Enfin, pour chaque cas index (la jeune fille de 16 ans et la mère de 55 ans), un faible degré de diversité entre les virus suggère des contaminations récentes. Pour rappel, une homologie de séquences de 75% est considérée comme étant la limite inférieure significative et les "pairwise distances" dans des séquences de 2 sous-types B sont comprises entre 0,03 et 0,37.

Si la réalité de l'infection des deux soeurs entre elles d'une part, de la mère et de son fils d'autre part, sont indiscutables au vu de ces résultats, les modes de transmission entre les membres des familles respectives restent hypothétiques.
Des investigations très poussées par des personnes compétentes n'ont pas permis de mettre en évidence que les deux soeurs aient eu un partenaire sexuel commun. On ne retrouve pas d'injection de drogue, de transfusion sanguine ou de produit sanguin, d'exposition au sang ou des fluides corporels, de procédures médicales ou dentaires. Le seul risque connu est le partage de la même salle de bain et, quelquefois, l'utilisation du même rasoir.
Dans la seconde histoire, on ne trouve pas de partage de rasoir ou de brosse à dents, ni de procédure dentaire. Cependant, le fils avait un psoriasis vers 1996, et la mère appliquait un médicament par voie topique sur les lésions de la peau, sans porter de gants. Les lésions étaient sèches, et la mère n'avait pas de dermatite sur les mains. Au demeurant, il semble que la mère ait eu une infection primaire par le VIH très rapidement après que son fils soit revenu chez eux (le fils est revenu en décembre 1996, et la mère a consulté en février 1997).

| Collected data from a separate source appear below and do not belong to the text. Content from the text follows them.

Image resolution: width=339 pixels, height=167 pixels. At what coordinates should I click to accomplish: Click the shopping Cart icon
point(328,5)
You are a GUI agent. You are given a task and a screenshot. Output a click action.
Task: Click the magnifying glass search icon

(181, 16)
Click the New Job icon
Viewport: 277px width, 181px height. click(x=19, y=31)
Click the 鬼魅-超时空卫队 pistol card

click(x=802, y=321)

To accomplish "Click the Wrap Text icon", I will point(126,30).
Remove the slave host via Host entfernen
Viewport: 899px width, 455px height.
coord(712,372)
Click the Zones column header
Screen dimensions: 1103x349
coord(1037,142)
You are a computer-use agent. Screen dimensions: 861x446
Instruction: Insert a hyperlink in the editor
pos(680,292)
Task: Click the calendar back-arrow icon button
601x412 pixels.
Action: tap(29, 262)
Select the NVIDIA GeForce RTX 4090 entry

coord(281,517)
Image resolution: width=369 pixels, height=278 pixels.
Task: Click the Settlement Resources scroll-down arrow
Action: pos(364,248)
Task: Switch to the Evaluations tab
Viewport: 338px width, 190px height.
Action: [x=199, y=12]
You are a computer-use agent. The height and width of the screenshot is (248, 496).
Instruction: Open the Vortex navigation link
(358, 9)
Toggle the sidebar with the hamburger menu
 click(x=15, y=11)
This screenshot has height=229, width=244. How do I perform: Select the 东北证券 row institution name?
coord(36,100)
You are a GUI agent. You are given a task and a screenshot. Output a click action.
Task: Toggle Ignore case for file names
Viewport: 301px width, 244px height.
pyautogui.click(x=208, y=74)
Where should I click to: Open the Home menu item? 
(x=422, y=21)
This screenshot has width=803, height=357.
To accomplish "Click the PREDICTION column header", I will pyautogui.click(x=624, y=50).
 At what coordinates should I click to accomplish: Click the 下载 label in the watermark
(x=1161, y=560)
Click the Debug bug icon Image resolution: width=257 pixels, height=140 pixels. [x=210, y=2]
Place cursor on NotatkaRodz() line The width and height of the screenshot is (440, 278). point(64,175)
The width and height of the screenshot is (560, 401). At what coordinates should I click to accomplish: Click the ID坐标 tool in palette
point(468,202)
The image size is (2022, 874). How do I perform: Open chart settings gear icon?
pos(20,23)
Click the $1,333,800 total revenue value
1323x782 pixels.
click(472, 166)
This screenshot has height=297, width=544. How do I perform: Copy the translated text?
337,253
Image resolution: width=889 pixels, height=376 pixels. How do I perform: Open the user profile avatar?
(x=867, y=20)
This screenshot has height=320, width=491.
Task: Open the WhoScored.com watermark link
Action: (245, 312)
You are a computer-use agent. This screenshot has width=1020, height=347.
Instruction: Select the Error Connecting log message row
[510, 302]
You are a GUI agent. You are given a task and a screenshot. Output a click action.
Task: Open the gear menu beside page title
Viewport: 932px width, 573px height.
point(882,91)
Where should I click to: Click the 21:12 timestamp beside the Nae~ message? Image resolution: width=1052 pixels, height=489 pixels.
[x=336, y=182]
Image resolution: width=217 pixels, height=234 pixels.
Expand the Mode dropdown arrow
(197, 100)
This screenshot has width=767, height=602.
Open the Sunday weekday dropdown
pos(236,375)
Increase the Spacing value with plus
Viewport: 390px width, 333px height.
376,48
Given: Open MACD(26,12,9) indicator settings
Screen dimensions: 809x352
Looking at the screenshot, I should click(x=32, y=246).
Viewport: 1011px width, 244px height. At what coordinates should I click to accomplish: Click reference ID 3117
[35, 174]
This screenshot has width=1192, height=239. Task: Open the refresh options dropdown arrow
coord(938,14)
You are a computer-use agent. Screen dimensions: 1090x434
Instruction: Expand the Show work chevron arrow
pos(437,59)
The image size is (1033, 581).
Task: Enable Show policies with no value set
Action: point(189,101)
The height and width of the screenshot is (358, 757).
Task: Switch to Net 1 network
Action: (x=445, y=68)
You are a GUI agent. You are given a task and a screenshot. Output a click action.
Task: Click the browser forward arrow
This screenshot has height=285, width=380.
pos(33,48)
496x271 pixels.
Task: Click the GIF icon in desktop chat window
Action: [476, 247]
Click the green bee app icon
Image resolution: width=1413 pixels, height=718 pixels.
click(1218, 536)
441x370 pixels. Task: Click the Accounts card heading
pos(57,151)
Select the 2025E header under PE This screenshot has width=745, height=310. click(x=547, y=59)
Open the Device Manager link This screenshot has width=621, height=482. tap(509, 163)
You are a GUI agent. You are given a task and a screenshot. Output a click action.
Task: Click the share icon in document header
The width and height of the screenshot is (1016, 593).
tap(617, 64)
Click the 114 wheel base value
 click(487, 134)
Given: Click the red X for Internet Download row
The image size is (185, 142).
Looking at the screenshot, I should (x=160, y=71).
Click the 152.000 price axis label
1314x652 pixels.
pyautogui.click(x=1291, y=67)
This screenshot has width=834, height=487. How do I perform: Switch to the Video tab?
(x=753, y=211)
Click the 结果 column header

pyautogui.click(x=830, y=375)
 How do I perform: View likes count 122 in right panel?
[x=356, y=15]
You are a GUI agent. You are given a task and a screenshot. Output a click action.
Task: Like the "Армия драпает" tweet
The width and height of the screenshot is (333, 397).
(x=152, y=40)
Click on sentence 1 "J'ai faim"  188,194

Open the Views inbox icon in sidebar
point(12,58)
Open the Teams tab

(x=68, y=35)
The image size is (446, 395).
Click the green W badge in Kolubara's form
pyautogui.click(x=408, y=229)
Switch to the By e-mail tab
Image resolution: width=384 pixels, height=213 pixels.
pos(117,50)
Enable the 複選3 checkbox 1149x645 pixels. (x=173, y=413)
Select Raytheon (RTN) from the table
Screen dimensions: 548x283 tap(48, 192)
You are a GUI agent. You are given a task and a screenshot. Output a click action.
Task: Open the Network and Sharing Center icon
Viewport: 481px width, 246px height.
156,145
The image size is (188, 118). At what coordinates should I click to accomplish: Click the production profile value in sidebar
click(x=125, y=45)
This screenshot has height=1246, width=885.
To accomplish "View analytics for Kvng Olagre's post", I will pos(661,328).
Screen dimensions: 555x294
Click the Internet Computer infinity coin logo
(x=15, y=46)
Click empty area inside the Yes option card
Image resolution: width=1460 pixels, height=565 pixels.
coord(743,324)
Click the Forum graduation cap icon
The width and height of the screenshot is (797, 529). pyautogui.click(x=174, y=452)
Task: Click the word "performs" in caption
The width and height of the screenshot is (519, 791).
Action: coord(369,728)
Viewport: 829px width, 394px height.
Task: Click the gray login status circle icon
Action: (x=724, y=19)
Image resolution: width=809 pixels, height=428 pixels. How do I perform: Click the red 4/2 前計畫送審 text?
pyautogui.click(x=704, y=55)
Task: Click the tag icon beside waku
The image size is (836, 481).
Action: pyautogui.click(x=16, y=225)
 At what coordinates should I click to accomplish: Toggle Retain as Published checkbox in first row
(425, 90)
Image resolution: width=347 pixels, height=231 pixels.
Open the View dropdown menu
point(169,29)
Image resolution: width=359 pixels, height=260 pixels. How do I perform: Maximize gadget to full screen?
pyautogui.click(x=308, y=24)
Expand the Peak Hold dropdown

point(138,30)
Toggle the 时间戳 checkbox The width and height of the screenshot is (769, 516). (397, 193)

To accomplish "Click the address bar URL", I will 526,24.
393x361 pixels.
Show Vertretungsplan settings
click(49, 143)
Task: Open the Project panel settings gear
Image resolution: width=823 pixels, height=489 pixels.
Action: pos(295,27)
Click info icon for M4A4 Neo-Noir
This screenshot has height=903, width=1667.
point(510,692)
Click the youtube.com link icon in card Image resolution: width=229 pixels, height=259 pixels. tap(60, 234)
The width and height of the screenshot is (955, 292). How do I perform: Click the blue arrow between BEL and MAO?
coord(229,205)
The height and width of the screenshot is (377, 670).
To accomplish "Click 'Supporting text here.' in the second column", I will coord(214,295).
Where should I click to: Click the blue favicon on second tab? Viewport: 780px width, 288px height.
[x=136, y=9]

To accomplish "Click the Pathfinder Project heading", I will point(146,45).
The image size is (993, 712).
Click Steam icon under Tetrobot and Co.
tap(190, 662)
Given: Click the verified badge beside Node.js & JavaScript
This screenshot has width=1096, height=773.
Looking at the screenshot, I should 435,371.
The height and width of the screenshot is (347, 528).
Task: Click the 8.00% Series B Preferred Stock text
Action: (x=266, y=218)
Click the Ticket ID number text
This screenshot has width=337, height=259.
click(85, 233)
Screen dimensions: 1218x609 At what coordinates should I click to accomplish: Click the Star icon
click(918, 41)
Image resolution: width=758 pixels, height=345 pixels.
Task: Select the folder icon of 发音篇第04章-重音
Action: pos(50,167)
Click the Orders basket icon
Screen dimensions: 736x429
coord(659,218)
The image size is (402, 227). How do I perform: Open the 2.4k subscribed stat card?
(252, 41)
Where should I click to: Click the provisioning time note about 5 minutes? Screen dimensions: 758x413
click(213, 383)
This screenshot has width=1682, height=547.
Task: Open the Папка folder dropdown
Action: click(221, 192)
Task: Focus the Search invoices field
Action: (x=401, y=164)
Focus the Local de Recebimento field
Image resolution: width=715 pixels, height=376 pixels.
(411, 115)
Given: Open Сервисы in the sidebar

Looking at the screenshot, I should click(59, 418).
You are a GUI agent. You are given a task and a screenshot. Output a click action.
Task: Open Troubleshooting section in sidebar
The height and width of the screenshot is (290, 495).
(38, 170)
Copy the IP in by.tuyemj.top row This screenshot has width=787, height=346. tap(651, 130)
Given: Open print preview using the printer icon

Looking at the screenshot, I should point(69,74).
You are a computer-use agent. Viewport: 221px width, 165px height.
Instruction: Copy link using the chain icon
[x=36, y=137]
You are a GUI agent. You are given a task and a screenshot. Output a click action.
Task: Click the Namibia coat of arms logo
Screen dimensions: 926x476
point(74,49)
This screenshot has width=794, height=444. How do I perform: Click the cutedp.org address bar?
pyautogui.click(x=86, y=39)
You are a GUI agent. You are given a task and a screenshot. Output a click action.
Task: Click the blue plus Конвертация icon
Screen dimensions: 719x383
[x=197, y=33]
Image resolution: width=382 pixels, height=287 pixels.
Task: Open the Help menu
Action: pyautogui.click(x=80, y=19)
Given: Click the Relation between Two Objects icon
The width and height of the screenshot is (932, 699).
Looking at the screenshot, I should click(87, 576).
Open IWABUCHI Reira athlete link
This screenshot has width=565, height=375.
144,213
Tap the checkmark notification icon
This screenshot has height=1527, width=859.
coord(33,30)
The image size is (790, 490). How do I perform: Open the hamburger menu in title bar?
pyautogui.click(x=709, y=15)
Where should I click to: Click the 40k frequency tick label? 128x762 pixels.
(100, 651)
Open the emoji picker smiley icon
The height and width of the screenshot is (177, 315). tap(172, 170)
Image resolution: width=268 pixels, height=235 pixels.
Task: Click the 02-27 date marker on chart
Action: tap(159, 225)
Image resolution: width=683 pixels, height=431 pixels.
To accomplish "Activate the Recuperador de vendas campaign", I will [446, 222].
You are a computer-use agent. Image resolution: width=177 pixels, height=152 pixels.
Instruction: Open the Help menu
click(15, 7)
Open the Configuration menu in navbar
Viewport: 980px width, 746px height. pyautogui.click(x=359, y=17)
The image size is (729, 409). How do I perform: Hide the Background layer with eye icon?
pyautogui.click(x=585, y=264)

Les résultats de cette étude montrent qu'il est quelquefois difficile d'établir certains modes de contamination par le VIH, mais les cas de transmission "domestique" bien documentés sont extrêmement rares.
Ces deux histoires anecdotiques ne remettent cependant pas en cause les trois principaux modes de transmission du VIH - la transmission par voie sexuelle, la tramsmission par voie sanguine et la transmission verticale - et surtout les messages de prévention en découlant.



* "Pairwise distance" : distance génétique entre différentes séquences étudiées et comparées respectivement entre deux virus. Plus les virus sont proches, plus les distances sont courtes.